De Raad acht de hierna vermelde maatregel passend en geboden.

BESLISSING

7.1        De Raad van Discipline in het ressort 's-Gravenhage:

-               verklaart de klacht gegrond;

-               legt als maatregel op schorsing in de uitoefening van de praktijk voor de duur van een jaar, met bepaling dat deze maatregel niet ten uitvoer zal worden gelegd tenzij de Raad van Discipline later anders mocht bepalen op grond dat verweerder zich vóór het einde van een proeftijd van twee jaar hetzij zich heeft schuldig gemaakt aan een in artikel 46 Advocatenwet bedoelde gedraging, hetzij zich niet houdt aan de voorwaarden dat hij geen jeugdzaken, direct of indirect, op het terrein van het civiele, straf- en bestuursrecht zal behandelen en geen piketdienst zal hebben voor wat betreft minderjarigen.

Aldus gewezen door mr. P.H. Veling, voorzitter, mr. J.P.M. Borsboom, mr. P.S. Kamminga, mr. A.A.J. Maat, mr. J.H.M. Nijhuis, leden, in aanwezigheid van mr. P. Rijpstra, grif­fier, en uitgespro­ken ter openbare zit­ting van 12 april 2010.

griffier                                                                                                           voorzitter

Van deze beslissing kan met inachtneming van art. 56 Advocatenwet binnen dertig dagen na verzending van het afschrift hoger beroep worden ingesteld bij het Hof van Discipline.

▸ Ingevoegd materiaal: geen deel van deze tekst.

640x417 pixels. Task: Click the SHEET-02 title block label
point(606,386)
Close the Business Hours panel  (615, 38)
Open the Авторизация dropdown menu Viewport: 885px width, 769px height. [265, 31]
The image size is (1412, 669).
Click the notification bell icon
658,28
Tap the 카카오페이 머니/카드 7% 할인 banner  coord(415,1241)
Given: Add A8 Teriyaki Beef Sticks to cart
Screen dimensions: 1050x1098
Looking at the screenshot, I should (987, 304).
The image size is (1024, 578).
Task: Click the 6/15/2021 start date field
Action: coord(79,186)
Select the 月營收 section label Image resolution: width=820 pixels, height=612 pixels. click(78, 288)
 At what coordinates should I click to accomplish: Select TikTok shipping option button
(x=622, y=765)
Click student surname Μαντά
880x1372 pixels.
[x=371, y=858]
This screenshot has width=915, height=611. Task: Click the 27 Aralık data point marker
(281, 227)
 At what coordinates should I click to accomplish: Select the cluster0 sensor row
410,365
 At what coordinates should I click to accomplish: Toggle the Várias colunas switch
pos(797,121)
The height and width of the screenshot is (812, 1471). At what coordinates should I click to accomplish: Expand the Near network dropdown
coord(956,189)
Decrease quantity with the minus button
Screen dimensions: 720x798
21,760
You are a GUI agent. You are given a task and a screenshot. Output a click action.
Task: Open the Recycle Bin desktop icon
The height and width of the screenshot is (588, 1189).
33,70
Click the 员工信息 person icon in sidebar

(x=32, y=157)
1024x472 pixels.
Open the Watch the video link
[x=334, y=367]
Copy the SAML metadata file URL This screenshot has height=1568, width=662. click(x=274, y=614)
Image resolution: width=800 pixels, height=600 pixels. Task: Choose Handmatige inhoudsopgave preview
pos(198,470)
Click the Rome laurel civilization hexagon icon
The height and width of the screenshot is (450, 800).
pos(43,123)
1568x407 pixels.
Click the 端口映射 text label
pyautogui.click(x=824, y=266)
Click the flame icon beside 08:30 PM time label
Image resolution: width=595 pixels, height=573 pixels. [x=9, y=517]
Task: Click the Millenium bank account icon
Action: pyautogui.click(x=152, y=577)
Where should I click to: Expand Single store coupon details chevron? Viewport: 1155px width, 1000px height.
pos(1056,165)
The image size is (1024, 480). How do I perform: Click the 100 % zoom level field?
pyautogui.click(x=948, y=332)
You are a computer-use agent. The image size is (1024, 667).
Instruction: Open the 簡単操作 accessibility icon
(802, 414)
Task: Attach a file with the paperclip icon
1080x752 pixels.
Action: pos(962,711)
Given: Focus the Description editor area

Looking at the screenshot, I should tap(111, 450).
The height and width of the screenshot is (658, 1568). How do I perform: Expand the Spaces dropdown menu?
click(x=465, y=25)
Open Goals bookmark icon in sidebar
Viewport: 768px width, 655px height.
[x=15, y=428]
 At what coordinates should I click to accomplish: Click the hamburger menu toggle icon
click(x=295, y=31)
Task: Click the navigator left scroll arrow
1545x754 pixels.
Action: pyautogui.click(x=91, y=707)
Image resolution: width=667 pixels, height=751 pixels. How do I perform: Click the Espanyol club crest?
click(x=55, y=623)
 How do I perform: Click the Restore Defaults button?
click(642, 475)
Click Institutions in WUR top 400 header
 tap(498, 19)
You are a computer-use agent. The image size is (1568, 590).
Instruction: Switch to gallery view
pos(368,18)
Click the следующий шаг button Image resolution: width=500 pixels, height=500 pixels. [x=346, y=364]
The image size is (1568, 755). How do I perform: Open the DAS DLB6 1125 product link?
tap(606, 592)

De eerste dag van deze termijn van dertig dagen is de dag volgend op de dag van de verzending van het afschrift. Uiter­lijk op de dertigste dag dient Uw appèlmemorie in het bezit te zijn van de griffier van het Hof van Discipline. Het gaat mitsdien niet om tijdige verzending van de appèlmemorie maar om tijdige ontvangst door de griffie van het Hof van Discipli­ne.

U dient er rekening mee te houden dat verlenging van deze termijn niet tot de mogelijkheden behoort.

Beroep dient te worden ingesteld door middel van een memorie, waarin de gronden van het beroep zijn vermeld en van een motivering zijn voorzien.

De memorie dient in zevenvoud te worden ingediend en vergezeld te zijn van zes kopieën van de beslissing waartegen beroep wordt ingesteld.

De appèlmemorie kan op de volgende wijze worden ingediend bij het Hof van Discipline:

a.              Per post

Het postadres van de griffie van het Hof van Discipline is: Postbus 132, 4840 AC Prinsenbeek.

b.              Bezorging

De griffie is gevestigd aan het adres Markt 44, 4841 AC Prinsenbeek. Bezorging kan uitsluitend plaatsvinden op de gebruikelijke werkdagen tot 15.00 uur.

c.              Per fax

Het faxnummer van het Hof van Discipline is: 076-5484608.

Tegelijkertijd met de indiening per fax dienen de originele stukken per post te worden toegezonden aan de griffie van het Hof in het vereiste aantal.

Voor het inwinnen van informatie: het telefoonnummer van het Hof van Discipline is: 076-5484607.